• **Exercise aim**:
Give back the entries verbatim.

[Excerpted data — start]

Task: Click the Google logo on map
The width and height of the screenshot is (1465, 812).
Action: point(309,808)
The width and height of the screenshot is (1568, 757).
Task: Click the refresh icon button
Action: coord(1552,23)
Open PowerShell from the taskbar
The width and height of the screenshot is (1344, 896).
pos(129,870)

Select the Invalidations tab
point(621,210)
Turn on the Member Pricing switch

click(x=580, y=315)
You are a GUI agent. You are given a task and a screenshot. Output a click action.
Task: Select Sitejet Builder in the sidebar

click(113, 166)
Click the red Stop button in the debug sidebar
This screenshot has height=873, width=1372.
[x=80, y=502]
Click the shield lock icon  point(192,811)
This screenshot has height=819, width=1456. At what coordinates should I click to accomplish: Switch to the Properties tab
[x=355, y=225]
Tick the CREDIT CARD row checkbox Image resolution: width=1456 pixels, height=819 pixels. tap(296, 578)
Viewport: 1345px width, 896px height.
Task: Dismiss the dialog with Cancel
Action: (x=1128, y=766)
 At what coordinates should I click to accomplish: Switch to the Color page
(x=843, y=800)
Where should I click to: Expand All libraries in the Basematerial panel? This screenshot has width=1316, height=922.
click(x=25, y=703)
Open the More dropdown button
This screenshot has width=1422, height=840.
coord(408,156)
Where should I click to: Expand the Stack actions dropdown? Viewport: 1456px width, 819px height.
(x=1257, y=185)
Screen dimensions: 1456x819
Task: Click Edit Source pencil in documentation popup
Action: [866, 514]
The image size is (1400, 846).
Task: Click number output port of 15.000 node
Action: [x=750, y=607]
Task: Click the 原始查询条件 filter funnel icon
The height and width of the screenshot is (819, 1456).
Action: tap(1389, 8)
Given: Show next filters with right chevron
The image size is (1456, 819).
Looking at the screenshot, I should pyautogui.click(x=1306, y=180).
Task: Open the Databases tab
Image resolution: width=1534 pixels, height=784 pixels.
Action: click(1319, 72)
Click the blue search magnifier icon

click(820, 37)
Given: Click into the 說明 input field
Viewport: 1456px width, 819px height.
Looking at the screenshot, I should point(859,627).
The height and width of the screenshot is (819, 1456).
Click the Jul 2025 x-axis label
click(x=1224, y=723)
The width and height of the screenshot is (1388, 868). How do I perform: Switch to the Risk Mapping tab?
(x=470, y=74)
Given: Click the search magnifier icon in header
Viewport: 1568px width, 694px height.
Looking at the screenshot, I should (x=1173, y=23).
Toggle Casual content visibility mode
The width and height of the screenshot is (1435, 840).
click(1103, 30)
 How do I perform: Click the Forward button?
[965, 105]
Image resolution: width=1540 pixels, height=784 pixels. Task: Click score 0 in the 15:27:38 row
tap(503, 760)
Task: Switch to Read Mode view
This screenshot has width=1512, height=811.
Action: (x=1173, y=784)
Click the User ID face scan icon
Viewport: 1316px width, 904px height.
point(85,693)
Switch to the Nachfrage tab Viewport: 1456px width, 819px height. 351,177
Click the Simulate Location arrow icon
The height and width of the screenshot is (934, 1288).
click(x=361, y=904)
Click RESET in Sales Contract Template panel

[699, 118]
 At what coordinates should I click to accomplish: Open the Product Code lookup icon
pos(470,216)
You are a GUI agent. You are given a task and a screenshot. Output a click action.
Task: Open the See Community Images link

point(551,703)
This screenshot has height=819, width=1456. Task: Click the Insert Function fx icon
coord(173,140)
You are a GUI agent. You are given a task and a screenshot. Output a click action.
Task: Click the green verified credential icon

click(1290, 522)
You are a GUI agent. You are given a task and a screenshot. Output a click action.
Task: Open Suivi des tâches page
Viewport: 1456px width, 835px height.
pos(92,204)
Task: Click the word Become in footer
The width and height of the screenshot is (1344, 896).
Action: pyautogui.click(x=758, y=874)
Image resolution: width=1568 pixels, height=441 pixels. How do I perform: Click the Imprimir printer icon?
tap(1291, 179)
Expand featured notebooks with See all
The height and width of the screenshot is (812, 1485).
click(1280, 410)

[Excerpted data — finish]

• **Answer area**:
Task: Click the Google logo on map
The width and height of the screenshot is (1465, 812).
Action: point(309,808)
The width and height of the screenshot is (1568, 757).
Task: Click the refresh icon button
Action: coord(1552,23)
Open PowerShell from the taskbar
The width and height of the screenshot is (1344, 896).
pos(129,870)

Select the Invalidations tab
point(621,210)
Turn on the Member Pricing switch

click(x=580, y=315)
You are a GUI agent. You are given a task and a screenshot. Output a click action.
Task: Select Sitejet Builder in the sidebar

click(113, 166)
Click the red Stop button in the debug sidebar
This screenshot has height=873, width=1372.
[x=80, y=502]
Click the shield lock icon  point(192,811)
This screenshot has height=819, width=1456. At what coordinates should I click to accomplish: Switch to the Properties tab
[x=355, y=225]
Tick the CREDIT CARD row checkbox Image resolution: width=1456 pixels, height=819 pixels. tap(296, 578)
Viewport: 1345px width, 896px height.
Task: Dismiss the dialog with Cancel
Action: (x=1128, y=766)
 At what coordinates should I click to accomplish: Switch to the Color page
(x=843, y=800)
Where should I click to: Expand All libraries in the Basematerial panel? This screenshot has width=1316, height=922.
click(x=25, y=703)
Open the More dropdown button
This screenshot has width=1422, height=840.
coord(408,156)
Where should I click to: Expand the Stack actions dropdown? Viewport: 1456px width, 819px height.
(x=1257, y=185)
Screen dimensions: 1456x819
Task: Click Edit Source pencil in documentation popup
Action: [866, 514]
The image size is (1400, 846).
Task: Click number output port of 15.000 node
Action: [x=750, y=607]
Task: Click the 原始查询条件 filter funnel icon
The height and width of the screenshot is (819, 1456).
Action: tap(1389, 8)
Given: Show next filters with right chevron
The image size is (1456, 819).
Looking at the screenshot, I should pyautogui.click(x=1306, y=180).
Task: Open the Databases tab
Image resolution: width=1534 pixels, height=784 pixels.
Action: click(1319, 72)
Click the blue search magnifier icon

click(820, 37)
Given: Click into the 說明 input field
Viewport: 1456px width, 819px height.
Looking at the screenshot, I should point(859,627).
The height and width of the screenshot is (819, 1456).
Click the Jul 2025 x-axis label
click(x=1224, y=723)
The width and height of the screenshot is (1388, 868). How do I perform: Switch to the Risk Mapping tab?
(x=470, y=74)
Given: Click the search magnifier icon in header
Viewport: 1568px width, 694px height.
Looking at the screenshot, I should (x=1173, y=23).
Toggle Casual content visibility mode
The width and height of the screenshot is (1435, 840).
click(1103, 30)
 How do I perform: Click the Forward button?
[965, 105]
Image resolution: width=1540 pixels, height=784 pixels. Task: Click score 0 in the 15:27:38 row
tap(503, 760)
Task: Switch to Read Mode view
This screenshot has width=1512, height=811.
Action: (x=1173, y=784)
Click the User ID face scan icon
Viewport: 1316px width, 904px height.
point(85,693)
Switch to the Nachfrage tab Viewport: 1456px width, 819px height. 351,177
Click the Simulate Location arrow icon
The height and width of the screenshot is (934, 1288).
click(x=361, y=904)
Click RESET in Sales Contract Template panel

[699, 118]
 At what coordinates should I click to accomplish: Open the Product Code lookup icon
pos(470,216)
You are a GUI agent. You are given a task and a screenshot. Output a click action.
Task: Open the See Community Images link

point(551,703)
This screenshot has height=819, width=1456. Task: Click the Insert Function fx icon
coord(173,140)
You are a GUI agent. You are given a task and a screenshot. Output a click action.
Task: Click the green verified credential icon

click(1290, 522)
You are a GUI agent. You are given a task and a screenshot. Output a click action.
Task: Open Suivi des tâches page
Viewport: 1456px width, 835px height.
pos(92,204)
Task: Click the word Become in footer
The width and height of the screenshot is (1344, 896).
Action: pyautogui.click(x=758, y=874)
Image resolution: width=1568 pixels, height=441 pixels. How do I perform: Click the Imprimir printer icon?
tap(1291, 179)
Expand featured notebooks with See all
The height and width of the screenshot is (812, 1485).
click(1280, 410)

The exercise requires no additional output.